Instructions for the task:
Copy out the lines of the material word for word, beginning with the line that contains "Given: Click the heart icon next to Merken" and continuing through the end of the material.

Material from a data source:
════════════════════

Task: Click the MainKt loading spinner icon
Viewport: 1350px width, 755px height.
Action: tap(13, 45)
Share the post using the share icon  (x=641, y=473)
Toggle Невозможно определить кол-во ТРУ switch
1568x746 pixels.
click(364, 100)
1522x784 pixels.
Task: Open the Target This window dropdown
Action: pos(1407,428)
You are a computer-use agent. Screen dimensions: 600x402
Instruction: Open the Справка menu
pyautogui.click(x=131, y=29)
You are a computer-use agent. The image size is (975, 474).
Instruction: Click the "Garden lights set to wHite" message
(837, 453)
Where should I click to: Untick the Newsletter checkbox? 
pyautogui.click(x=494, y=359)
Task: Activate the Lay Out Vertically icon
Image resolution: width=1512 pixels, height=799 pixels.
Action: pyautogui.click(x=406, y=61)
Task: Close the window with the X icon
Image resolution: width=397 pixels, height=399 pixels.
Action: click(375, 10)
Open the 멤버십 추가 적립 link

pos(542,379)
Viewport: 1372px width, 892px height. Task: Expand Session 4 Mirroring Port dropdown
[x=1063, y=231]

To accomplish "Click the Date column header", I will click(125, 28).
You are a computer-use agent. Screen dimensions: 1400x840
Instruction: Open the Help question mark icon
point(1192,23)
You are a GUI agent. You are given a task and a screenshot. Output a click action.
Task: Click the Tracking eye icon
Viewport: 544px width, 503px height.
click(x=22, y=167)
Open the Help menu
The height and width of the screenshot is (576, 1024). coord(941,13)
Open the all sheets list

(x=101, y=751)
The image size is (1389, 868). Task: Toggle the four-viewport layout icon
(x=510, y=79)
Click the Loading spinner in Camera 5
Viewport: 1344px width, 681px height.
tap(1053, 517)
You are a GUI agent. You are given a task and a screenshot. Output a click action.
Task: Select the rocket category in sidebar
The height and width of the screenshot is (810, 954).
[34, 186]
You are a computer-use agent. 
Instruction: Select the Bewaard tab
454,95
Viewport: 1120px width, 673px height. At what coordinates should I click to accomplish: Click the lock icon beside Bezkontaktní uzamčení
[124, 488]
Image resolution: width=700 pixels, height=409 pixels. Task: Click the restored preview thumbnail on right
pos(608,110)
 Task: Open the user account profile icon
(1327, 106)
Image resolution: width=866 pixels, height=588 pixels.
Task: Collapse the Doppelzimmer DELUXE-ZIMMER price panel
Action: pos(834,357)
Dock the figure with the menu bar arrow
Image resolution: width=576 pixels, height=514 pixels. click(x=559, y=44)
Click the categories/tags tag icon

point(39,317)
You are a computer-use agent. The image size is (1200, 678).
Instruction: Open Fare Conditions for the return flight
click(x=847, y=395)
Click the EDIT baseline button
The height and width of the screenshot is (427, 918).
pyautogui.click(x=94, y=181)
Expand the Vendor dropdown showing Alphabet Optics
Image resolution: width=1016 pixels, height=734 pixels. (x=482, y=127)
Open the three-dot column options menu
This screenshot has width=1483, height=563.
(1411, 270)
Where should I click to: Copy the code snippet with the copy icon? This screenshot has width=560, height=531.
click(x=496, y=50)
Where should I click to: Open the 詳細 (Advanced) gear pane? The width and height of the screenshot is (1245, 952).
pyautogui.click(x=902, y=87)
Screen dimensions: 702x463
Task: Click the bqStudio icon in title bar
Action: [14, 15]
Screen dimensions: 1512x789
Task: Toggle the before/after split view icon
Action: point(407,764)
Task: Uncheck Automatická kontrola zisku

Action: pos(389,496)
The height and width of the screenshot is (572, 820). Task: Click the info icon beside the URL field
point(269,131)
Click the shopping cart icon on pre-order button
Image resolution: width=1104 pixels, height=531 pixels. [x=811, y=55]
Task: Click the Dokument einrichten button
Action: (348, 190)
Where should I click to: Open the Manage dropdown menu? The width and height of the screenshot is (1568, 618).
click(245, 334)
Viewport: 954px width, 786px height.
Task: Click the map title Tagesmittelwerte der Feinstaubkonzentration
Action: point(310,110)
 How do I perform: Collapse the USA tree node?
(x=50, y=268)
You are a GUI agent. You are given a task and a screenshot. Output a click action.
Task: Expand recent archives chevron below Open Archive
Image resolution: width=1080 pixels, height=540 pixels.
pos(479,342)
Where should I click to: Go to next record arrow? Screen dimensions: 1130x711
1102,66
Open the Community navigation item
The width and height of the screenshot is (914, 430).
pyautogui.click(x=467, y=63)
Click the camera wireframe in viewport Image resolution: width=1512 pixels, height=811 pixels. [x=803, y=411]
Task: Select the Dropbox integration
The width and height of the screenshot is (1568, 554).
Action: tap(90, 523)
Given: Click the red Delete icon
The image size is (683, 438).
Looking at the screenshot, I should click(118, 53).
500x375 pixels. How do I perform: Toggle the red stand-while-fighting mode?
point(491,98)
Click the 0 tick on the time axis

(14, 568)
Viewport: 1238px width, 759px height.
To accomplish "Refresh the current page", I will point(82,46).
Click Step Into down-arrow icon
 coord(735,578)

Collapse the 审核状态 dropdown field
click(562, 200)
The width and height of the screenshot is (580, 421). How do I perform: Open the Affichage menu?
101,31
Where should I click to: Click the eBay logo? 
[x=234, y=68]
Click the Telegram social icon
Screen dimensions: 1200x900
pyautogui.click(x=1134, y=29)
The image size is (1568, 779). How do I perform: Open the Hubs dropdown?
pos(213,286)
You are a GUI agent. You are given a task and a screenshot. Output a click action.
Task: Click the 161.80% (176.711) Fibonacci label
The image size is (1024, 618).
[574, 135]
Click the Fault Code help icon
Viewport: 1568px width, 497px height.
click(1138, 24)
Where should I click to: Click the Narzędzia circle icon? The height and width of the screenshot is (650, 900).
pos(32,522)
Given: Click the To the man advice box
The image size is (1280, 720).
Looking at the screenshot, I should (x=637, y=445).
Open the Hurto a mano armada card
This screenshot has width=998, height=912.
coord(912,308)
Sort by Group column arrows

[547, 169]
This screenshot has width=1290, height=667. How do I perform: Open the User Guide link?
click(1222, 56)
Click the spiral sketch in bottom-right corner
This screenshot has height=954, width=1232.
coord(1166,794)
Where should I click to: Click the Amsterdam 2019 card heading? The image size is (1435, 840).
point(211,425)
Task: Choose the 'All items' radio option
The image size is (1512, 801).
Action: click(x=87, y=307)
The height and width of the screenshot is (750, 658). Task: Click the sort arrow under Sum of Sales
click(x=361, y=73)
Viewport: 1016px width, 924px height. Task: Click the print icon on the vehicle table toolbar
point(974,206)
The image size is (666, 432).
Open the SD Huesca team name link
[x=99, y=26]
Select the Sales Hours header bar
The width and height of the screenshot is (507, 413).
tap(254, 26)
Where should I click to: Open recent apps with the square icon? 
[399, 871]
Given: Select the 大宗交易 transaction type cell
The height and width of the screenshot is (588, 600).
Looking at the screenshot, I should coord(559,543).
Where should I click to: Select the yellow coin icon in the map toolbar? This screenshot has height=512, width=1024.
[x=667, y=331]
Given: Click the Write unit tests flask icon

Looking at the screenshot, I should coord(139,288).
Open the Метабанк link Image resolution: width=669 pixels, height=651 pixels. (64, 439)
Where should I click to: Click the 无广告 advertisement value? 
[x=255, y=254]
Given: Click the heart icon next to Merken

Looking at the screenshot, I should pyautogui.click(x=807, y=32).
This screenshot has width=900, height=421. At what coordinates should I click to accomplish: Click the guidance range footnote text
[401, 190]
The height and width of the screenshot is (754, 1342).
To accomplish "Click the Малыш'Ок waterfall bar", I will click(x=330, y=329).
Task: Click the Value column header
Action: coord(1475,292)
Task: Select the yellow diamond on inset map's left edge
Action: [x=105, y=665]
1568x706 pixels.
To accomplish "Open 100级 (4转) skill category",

════════════════════

Final result:
Given: Click the heart icon next to Merken

Looking at the screenshot, I should pyautogui.click(x=807, y=32).
This screenshot has width=900, height=421. At what coordinates should I click to accomplish: Click the guidance range footnote text
[401, 190]
The height and width of the screenshot is (754, 1342).
To accomplish "Click the Малыш'Ок waterfall bar", I will click(x=330, y=329).
Task: Click the Value column header
Action: coord(1475,292)
Task: Select the yellow diamond on inset map's left edge
Action: [x=105, y=665]
1568x706 pixels.
To accomplish "Open 100级 (4转) skill category",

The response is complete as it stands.